问题描述
当我为100万个URL运行nutch作业时,nutch作业失败 与
20/10/14 12:40:34 ERROR fetcher.Fetcher: Fetcher: java.lang.RuntimeException: Fetcher job did not succeed,job status:Failed,reason: Task Failed task_1601725692999_0307_m_000004
Job Failed as tasks Failed. FailedMaps:1 FailedReduces:0
at org.apache.nutch.fetcher.Fetcher.fetch(Fetcher.java:500)
at org.apache.nutch.fetcher.Fetcher.run(Fetcher.java:541)
at org.apache.hadoop.util.ToolRunner.run(ToolRunner.java:76)
at org.apache.nutch.fetcher.Fetcher.main(Fetcher.java:514)

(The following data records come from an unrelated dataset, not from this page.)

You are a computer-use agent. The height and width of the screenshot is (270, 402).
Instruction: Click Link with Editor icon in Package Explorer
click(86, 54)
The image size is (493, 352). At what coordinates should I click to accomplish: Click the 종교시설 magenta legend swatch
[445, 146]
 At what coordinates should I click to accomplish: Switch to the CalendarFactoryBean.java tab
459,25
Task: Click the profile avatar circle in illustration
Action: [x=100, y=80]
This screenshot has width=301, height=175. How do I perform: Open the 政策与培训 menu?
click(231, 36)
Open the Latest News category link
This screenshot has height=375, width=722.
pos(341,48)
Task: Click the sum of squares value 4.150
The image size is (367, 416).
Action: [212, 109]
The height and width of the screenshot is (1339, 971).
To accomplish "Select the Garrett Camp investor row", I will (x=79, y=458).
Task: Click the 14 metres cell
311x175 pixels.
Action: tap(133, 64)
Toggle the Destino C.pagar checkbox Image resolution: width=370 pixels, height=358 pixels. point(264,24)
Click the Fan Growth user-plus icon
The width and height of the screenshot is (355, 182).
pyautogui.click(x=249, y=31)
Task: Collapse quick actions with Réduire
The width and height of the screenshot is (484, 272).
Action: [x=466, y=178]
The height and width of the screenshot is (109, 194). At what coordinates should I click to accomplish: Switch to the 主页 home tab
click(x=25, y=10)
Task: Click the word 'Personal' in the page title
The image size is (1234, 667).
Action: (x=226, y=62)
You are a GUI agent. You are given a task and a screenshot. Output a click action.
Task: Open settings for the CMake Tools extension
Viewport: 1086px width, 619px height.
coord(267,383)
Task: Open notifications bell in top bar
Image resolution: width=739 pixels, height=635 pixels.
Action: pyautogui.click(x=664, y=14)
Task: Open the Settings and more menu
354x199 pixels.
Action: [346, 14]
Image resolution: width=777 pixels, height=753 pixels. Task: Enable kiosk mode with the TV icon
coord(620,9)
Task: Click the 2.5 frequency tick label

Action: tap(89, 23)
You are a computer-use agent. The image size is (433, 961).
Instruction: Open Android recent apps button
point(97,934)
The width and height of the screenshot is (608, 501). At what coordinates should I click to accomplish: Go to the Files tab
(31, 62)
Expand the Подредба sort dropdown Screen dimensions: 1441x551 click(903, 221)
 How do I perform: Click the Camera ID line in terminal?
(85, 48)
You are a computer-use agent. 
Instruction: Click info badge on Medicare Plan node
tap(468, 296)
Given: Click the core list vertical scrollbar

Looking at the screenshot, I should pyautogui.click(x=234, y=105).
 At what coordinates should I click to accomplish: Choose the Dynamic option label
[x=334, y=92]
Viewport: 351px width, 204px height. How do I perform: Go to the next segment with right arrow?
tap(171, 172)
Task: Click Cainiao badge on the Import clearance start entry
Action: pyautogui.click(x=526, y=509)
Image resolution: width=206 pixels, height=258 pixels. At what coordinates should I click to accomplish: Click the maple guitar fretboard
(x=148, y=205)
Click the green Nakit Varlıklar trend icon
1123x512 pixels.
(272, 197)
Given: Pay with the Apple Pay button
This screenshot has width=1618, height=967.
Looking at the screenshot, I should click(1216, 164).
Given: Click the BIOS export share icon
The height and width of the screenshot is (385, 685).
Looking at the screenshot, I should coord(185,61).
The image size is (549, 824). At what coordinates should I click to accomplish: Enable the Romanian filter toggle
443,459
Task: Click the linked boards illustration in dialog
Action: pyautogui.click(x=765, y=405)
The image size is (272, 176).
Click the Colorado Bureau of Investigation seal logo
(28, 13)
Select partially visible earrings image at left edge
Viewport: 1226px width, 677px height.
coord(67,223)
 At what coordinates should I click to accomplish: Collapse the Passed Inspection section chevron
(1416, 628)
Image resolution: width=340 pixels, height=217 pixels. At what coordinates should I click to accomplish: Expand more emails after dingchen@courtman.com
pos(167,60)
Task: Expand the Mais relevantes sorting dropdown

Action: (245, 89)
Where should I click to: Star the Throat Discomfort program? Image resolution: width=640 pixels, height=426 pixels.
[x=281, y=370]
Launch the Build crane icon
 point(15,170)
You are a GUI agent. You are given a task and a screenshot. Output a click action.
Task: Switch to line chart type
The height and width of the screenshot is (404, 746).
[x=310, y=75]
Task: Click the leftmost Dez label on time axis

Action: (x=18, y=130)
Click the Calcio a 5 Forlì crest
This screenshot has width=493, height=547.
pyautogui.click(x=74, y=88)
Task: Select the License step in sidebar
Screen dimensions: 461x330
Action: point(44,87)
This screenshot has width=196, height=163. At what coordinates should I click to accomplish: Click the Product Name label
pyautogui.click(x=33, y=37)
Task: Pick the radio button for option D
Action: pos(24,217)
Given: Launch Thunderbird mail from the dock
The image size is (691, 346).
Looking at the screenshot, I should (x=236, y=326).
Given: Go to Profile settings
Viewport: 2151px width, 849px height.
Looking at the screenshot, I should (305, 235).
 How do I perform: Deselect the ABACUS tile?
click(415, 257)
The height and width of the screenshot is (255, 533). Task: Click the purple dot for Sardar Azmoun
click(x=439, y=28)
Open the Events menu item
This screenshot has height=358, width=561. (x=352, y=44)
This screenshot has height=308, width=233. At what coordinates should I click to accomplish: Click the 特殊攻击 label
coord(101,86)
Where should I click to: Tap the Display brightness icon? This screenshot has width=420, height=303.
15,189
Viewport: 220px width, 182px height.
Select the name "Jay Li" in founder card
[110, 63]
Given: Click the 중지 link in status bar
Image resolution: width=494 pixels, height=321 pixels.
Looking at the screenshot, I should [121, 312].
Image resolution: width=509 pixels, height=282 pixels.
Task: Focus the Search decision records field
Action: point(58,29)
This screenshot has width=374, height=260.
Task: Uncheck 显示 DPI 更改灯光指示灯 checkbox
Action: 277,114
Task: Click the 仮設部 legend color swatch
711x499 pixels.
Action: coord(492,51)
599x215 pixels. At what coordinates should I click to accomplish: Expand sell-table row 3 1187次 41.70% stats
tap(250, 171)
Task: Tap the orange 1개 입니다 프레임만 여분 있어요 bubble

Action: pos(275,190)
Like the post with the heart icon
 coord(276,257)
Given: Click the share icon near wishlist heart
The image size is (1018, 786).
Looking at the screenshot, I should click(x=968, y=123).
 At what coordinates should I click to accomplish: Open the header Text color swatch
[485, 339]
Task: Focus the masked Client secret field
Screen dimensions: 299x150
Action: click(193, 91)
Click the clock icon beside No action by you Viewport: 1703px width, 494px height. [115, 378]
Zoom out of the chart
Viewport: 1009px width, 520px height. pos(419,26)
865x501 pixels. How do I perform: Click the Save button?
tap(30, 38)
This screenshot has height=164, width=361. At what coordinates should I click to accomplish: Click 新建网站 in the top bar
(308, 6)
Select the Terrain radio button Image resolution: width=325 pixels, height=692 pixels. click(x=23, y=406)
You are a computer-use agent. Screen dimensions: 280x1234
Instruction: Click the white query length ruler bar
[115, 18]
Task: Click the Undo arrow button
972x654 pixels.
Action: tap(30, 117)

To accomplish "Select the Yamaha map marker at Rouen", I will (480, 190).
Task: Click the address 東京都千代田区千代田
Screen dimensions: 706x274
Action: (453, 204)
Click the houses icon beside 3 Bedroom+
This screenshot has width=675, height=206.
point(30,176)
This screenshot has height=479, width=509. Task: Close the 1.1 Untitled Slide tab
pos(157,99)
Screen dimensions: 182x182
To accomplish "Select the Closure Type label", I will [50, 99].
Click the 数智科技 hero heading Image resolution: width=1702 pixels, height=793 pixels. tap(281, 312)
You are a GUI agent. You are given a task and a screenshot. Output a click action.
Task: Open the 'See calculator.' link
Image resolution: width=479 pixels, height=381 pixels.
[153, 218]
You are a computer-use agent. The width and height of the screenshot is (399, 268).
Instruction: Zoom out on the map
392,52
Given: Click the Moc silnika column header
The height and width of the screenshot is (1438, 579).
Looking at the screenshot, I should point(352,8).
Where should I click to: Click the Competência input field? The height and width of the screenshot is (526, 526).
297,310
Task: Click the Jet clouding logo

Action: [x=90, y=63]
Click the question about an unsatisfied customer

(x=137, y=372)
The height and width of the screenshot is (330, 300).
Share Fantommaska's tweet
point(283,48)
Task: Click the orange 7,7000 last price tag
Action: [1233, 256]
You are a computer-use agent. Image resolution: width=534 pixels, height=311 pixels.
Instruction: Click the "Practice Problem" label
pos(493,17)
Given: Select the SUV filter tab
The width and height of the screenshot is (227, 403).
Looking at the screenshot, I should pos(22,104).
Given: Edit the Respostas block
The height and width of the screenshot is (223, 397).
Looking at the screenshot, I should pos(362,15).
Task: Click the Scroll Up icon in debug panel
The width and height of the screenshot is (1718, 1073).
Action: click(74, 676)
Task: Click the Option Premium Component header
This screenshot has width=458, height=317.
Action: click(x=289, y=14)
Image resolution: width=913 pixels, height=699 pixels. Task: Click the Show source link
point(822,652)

at sun.reflect.NativeMethodAccessorImpl.invoke0(Native Method)
at sun.reflect.NativeMethodAccessorImpl.invoke(NativeMethodAccessorImpl.java:62)
at sun.reflect.DelegatingMethodAccessorImpl.invoke(DelegatingMethodAccessorImpl.java:43)
at java.lang.reflect.Method.invoke(Method.java:498)
at org.apache.hadoop.util.RunJar.run(RunJar.java:244)
at org.apache.hadoop.util.RunJar.main(RunJar.java:158)
Error running:
/home/hadoop/apache-nutch-1.17/runtime/deploy/bin/nutch fetch -Dmapreduce.map.memory.mb=2048 -Dmapreduce.map.java.opts=-Xmx2048m -Dmapreduce.reduce.memory.mb=2048 -Dmapreduce.reduce.java.opts=-Xmx2048m -Dmapreduce.job.reduces=12 -Dmapreduce.reduce.speculative=false -Dmapreduce.map.speculative=false -Dmapreduce.map.output.compress=true -D fetcher.timelimit.mins=300 s3a://pt-test-1/nutch/1million-crawls//segments/20201014115727 -threads 400
Failed with exit value 255.
解决方法
失败的原因显示在task_1601725692999_0307_m_000004的日志中。它也显示在Hadoop UI的任务表中。
最可能的原因:
-Dmapreduce.map.memory.mb=2048 -Dmapreduce.map.java.opts=-Xmx2048m
mapreduce.map.memory.mb必须大于Java堆内存。我建议将512 MB添加到mapreduce.map.memory.mb。